Department of Medicine, Division of Medical Genetics, University of Washington, Seattle, WA 98195, USA.
Am J Hum Genet. 2013 Nov 7;93(5):840-51. doi: 10.1016/j.ajhg.2013.09.014. Epub 2013 Oct 24.
Existing methods for identity by descent (IBD) segment detection were designed for SNP array data, not sequence data. Sequence data have a much higher density of genetic variants and a different allele frequency distribution, and can have higher genotype error rates. Consequently, best practices for IBD detection in SNP array data do not necessarily carry over to sequence data. We present a method, IBDseq, for detecting IBD segments in sequence data and a method, SEQERR, for estimating genotype error rates at low-frequency variants by using detected IBD. The IBDseq method estimates probabilities of genotypes observed with error for each pair of individuals under IBD and non-IBD models. The ratio of estimated probabilities under the two models gives a LOD score for IBD. We evaluate several IBD detection methods that are fast enough for application to sequence data (IBDseq, Beagle Refined IBD, PLINK, and GERMLINE) under multiple parameter settings, and we show that IBDseq achieves high power and accuracy for IBD detection in sequence data. The SEQERR method estimates genotype error rates by comparing observed and expected rates of pairs of homozygote and heterozygote genotypes at low-frequency variants in IBD segments. We demonstrate the accuracy of SEQERR in simulated data, and we apply the method to estimate genotype error rates in sequence data from the UK10K and 1000 Genomes projects.

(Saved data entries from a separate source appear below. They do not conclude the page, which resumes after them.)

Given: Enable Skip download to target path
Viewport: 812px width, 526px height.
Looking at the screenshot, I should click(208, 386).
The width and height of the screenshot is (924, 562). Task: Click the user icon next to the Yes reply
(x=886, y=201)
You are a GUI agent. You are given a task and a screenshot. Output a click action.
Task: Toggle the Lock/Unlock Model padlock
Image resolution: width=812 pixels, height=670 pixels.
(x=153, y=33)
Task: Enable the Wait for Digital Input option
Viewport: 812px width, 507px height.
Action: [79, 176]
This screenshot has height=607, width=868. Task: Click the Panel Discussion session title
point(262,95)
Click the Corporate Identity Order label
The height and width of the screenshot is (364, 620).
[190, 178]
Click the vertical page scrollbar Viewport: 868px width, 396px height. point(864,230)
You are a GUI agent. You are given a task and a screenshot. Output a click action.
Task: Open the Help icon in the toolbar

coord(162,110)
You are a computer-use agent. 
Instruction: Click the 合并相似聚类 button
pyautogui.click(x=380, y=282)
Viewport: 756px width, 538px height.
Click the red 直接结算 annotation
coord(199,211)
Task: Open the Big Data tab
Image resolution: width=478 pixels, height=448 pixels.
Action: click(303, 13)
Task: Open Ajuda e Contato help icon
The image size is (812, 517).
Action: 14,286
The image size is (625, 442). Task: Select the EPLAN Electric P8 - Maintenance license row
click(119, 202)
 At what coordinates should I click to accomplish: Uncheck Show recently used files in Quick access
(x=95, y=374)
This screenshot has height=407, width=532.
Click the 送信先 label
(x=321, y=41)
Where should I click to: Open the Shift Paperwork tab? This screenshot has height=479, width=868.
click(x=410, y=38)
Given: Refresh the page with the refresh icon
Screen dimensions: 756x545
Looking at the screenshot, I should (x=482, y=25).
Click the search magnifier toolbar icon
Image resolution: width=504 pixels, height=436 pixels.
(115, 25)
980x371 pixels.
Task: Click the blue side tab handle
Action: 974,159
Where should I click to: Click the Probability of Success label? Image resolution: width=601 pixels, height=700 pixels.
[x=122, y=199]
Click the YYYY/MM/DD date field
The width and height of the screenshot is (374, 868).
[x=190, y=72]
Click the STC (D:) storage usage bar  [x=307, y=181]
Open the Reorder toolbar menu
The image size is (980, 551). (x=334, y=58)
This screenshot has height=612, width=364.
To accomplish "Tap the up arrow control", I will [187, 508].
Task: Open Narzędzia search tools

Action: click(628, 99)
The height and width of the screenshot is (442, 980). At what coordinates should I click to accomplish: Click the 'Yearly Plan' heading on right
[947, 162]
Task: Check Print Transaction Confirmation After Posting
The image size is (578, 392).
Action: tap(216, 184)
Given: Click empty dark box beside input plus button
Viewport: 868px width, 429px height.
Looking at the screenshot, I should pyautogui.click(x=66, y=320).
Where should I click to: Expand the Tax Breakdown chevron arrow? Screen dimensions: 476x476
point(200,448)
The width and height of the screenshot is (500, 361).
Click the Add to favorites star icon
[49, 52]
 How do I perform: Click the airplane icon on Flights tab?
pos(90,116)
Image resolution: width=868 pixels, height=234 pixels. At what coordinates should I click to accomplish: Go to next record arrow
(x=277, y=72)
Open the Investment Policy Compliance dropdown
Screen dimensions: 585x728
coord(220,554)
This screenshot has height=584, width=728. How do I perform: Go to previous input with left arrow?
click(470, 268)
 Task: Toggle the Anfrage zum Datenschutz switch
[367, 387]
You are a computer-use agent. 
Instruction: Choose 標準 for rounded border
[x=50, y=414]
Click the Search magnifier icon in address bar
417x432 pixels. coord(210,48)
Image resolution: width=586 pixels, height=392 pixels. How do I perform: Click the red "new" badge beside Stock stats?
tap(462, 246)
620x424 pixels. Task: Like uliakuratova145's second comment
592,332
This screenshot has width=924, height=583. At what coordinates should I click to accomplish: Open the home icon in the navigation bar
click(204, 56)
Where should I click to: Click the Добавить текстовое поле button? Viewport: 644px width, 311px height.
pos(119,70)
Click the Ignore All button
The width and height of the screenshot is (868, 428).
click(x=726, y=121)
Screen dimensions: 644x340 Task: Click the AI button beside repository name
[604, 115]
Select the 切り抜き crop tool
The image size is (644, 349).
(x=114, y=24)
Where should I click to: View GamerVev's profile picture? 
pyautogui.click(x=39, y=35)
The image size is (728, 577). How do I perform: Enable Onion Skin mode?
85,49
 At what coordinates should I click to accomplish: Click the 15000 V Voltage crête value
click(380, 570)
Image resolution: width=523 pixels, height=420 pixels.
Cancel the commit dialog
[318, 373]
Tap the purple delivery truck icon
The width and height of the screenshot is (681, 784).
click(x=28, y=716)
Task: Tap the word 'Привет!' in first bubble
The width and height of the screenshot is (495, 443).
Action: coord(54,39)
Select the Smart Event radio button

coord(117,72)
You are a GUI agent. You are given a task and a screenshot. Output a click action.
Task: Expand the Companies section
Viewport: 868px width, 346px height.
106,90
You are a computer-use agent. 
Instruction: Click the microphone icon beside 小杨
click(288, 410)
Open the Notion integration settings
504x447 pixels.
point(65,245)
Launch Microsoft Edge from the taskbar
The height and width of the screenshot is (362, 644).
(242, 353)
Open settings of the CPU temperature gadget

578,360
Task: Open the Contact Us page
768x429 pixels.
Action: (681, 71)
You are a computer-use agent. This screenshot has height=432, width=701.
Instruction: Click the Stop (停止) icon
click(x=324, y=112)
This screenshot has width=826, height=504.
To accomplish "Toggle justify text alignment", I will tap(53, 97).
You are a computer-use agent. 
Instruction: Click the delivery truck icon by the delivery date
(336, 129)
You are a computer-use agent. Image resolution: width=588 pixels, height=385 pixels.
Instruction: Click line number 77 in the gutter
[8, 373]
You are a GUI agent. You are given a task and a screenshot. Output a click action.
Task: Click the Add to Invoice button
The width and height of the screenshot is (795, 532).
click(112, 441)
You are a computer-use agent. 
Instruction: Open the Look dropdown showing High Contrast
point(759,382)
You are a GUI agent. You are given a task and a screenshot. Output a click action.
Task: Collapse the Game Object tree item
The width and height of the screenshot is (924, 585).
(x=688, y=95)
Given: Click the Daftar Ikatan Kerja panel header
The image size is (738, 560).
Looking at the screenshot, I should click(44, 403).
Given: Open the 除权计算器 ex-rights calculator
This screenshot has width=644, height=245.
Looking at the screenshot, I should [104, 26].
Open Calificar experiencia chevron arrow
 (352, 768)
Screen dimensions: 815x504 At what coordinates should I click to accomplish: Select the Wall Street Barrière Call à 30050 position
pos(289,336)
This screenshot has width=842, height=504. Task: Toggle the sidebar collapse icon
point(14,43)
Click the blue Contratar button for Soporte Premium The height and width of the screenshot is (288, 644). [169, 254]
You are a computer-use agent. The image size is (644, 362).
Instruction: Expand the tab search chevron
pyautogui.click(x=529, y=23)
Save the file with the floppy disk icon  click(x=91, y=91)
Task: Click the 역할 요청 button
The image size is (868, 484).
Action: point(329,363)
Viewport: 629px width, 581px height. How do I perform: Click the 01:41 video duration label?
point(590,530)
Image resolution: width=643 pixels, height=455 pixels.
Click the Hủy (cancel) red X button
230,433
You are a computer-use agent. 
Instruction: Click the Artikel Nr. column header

现有的通过血缘关系进行身份鉴定(IBD)片段检测方法是专为 SNP 芯片数据设计的,而不是序列数据。序列数据具有更高的遗传变异密度和不同的等位基因频率分布,并且可能具有更高的基因型错误率。因此,SNP 芯片数据中 IBD 检测的最佳实践不一定适用于序列数据。我们提出了一种用于检测序列数据中 IBD 片段的方法 IBDseq,以及一种通过检测到的 IBD 来估计低频变异基因型错误率的方法 SEQERR。IBDseq 方法为每个 IBD 和非 IBD 模型下的个体对估计观察到的具有错误的基因型的概率。两个模型下的估计概率之比为 IBD 提供了 LOD 得分。我们评估了几种在多种参数设置下足够快适用于序列数据的 IBD 检测方法(IBDseq、Beagle Refined IBD、PLINK 和 GERMLINE),并表明 IBDseq 可实现序列数据中 IBD 检测的高功效和准确性。SEQERR 方法通过比较 IBD 片段中低频变异的同型和杂合基因型的观察到的和预期的比率来估计基因型错误率。我们在模拟数据中证明了 SEQERR 的准确性,并将该方法应用于 UK10K 和 1000 基因组计划序列数据中估计基因型错误率。